秋祭り 鎮守の神様 其の三
「えー?田川さん勿体ないっすよ」
松田は呆れる様に言う。
「はあ?何で?」
「だって秋祭りっすよ……鎮守の神様のご招待っすよ。そんな事あり得ない事っすよ……」
「まあ……鎮守の神様にご招待は、普通されんわな……」
「されませんよ。あり得ないっすから……」
「……なるほど……」
圭吾は遠い目をする。
そして徐ろに
「村の鎮守の神様ってさぁ……なんか違うの?」
何時もの事だが、驚く程に無知な事を恥じらいもなく、あっさりと聞いてくる。
「田川さん……それはマジでヤバイっすよ。その地域に住む人々をお護り下さるのが、鎮守の神様っす」
「その地域の?それはいえもりさまに聞いたんだけどね」
「じゃ……分かるっしょ?昔で言う所の集落とか、村とか……部落だったり……。
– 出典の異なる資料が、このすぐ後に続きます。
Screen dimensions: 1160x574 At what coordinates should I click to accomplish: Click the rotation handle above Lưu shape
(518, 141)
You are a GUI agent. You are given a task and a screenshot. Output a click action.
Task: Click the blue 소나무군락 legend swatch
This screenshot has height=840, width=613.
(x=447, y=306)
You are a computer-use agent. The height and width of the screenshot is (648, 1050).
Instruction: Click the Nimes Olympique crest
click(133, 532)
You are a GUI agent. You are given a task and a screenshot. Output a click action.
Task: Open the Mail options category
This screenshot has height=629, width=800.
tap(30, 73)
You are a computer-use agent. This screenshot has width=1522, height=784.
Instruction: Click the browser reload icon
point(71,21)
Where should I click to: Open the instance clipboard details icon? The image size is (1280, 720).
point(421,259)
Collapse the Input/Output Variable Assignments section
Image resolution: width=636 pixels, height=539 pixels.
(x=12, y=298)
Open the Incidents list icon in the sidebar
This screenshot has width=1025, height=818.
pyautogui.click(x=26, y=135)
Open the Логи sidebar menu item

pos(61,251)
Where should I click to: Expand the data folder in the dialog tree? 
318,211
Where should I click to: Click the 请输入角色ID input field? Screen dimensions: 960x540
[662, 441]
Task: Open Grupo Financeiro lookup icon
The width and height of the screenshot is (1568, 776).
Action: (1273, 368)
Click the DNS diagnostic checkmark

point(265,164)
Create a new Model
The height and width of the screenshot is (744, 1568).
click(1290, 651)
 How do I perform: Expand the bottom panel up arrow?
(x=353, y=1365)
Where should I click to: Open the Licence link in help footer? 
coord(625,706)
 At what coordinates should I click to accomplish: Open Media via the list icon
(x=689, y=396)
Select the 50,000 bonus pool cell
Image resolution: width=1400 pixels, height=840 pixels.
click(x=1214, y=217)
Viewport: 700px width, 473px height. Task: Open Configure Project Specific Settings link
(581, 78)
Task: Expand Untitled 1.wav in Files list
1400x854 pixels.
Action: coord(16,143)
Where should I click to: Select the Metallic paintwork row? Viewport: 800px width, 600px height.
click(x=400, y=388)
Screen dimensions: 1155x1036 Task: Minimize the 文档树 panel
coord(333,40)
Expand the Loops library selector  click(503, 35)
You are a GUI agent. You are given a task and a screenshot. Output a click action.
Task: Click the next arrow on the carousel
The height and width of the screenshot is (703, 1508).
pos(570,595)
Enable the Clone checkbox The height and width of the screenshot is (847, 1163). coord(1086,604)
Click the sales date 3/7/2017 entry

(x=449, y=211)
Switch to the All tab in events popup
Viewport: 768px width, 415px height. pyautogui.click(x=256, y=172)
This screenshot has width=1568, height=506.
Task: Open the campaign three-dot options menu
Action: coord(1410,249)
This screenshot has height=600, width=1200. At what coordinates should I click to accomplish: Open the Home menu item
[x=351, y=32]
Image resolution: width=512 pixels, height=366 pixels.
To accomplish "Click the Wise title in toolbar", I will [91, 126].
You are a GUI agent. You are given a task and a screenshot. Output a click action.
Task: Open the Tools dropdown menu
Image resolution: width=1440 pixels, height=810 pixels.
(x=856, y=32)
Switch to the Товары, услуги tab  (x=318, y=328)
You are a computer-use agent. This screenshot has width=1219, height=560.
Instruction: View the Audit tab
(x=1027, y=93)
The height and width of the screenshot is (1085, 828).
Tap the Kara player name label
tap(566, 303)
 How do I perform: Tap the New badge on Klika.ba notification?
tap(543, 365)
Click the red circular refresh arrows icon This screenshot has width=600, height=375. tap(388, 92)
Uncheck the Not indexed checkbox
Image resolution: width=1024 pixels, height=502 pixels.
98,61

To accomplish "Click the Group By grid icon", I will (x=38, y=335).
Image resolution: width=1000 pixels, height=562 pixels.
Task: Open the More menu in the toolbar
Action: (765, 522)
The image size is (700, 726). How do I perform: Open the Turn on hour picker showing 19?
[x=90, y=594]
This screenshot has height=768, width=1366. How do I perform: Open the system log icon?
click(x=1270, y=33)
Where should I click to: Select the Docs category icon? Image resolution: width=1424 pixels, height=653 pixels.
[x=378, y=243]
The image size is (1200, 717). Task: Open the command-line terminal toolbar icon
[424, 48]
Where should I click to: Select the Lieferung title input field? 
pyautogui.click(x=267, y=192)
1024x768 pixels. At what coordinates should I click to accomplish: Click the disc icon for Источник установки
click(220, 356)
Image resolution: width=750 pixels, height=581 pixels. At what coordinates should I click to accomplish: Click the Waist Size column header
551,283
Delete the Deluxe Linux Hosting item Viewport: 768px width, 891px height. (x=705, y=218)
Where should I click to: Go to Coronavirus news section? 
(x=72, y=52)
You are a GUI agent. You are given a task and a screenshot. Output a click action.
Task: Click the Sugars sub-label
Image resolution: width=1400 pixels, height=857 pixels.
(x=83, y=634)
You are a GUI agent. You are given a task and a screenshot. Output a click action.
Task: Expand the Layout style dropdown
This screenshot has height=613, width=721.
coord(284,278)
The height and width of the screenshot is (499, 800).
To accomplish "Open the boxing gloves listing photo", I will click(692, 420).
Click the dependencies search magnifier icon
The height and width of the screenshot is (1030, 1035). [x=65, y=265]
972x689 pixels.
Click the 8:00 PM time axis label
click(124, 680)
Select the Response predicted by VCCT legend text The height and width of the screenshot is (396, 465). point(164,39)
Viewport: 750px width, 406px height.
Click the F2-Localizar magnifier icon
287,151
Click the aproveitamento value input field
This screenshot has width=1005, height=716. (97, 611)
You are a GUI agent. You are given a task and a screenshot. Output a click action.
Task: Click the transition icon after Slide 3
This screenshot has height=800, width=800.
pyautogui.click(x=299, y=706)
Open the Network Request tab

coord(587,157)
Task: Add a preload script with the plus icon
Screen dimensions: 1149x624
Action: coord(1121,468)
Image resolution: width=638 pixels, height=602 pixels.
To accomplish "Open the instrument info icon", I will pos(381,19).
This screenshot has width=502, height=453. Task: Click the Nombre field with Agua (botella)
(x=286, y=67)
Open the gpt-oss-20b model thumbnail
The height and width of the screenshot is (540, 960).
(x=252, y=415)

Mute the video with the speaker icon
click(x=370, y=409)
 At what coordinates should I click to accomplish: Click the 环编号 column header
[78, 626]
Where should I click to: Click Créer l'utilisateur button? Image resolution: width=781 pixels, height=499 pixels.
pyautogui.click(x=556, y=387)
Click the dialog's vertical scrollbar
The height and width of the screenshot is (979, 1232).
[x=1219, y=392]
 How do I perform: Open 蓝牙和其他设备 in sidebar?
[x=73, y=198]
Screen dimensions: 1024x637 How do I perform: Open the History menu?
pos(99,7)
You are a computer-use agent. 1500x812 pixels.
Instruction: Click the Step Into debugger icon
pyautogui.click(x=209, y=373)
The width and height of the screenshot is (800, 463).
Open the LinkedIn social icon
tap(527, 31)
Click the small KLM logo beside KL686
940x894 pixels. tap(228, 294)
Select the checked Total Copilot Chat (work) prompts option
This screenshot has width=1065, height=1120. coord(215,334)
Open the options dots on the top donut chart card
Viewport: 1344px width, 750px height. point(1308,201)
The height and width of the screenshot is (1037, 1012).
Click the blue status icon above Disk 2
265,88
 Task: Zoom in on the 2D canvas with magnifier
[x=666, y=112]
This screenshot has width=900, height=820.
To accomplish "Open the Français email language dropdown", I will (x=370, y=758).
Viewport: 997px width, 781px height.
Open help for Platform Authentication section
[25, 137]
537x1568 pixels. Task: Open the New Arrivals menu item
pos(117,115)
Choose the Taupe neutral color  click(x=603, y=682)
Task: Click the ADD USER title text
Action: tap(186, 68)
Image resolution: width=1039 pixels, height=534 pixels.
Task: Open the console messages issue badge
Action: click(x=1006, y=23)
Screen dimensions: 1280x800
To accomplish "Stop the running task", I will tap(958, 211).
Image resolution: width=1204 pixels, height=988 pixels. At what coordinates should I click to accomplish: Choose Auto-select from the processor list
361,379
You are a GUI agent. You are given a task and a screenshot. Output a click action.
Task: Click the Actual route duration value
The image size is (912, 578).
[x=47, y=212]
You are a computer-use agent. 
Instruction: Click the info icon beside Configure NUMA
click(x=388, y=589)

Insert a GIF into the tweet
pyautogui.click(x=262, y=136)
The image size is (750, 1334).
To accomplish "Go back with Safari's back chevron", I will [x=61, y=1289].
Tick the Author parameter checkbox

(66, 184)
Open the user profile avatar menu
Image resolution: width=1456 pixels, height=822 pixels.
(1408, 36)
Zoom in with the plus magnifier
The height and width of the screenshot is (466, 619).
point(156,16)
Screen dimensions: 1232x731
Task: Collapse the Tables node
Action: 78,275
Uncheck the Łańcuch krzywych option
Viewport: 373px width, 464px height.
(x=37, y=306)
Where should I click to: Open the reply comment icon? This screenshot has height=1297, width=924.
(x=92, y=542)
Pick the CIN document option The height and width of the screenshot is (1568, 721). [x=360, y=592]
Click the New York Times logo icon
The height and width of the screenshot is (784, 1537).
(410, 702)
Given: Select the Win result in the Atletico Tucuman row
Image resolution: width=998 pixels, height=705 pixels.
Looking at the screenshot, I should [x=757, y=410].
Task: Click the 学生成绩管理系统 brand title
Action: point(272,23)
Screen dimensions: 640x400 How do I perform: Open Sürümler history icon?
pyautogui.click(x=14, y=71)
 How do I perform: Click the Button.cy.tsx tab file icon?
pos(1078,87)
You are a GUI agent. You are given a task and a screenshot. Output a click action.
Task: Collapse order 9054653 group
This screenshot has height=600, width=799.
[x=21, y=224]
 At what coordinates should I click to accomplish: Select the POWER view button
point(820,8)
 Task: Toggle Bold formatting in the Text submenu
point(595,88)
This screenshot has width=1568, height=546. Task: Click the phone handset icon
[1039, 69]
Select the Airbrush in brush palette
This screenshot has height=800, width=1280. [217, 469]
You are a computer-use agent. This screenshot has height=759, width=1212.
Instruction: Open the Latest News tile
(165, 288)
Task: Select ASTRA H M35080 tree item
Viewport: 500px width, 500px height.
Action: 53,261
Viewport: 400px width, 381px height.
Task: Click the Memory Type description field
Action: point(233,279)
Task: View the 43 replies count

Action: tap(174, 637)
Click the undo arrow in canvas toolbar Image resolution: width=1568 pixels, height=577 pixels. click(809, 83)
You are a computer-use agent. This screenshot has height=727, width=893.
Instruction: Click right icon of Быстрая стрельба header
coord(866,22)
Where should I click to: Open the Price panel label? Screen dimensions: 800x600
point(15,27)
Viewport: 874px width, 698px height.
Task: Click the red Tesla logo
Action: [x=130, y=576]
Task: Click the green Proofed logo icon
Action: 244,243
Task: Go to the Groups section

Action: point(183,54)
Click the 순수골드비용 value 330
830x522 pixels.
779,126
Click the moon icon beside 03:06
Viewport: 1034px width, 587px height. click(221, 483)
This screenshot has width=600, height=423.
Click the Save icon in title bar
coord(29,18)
うーん、俺的には神様が御座す所に集まった人達……的な……だから、たぶん田川さんが想像している〝神様〟とは違うっす」
「うーん……」
「どうせ田川さんの言うところの〝神様〟は、有名な神社の〝神様〟っすよね?それとは違って、身近な存在つーか、地元に根づいた的な?」
「うーん……いえもりさまが言うには、地主神様と鎮守の神様とがだなぁ……」
「ええ?田川さん!普段に無くよく知ってますね?」
「いえもりさまがだな、それは偉そうに教えてくれた」
「じゃ……行きましょうよ」
「………………」
「村の鎮守の神様の秋祭り……」
松田はそれは嬉しそうに笑って言った。
「いやぁ……いえもりさまにもろくな目に遭わされんが、このまえ松田と樹海に行った時も……あんまりいい事は無かった」
「は、はぁ?田川さん。凄え凄え〝いい事〟あったじゃないっすか?死・神・様にお会いしたじゃないっすか?凄え……凄え事すよ」
「はぁ……俺は恐怖はあったが、喜びは無かった……」
「田川さん……マジで田川さんは勿体ないっす……」
松田は呆れる様にため息交じりで言った。
さて、何だかんだと言っていた癖に、結局圭吾は村の鎮守の神様の、今日は楽しいお祭り日……に、いえもりさまのお伴という触れ込みで、招待されている自分って何だ???
小神様のお伴の松田と、連れ立って歩く自分に自問する。
鎮守の神様のお祭りは、森林が大きく広がりその先が山へと続く神社に、広範囲に渡って縁日が開かれている。
縁日お祭り大好き人間の圭吾ですら、初めて見る程の盛大さで、神社の前では五穀豊穣の踊りが村人達によって踊られ、大人子供の神輿が担がれるらしい。
……らしい?これから担がれるのか?
圭吾は左右の縁日の屋台に釘付けの、松田を見て考える。
「これから担がれんの?」
「えっ?」
松田が不意に言った圭吾に視線を向けた。
「神輿……って、此処は何処だ?」
「鎮守の神様のお祭りっす……」
「何処の?」
「鎮守の神様の……」
「だから、何処の鎮守の神様のお祭りなんだ?」
「えっ?」
松田は圭吾を直視して首を傾げた。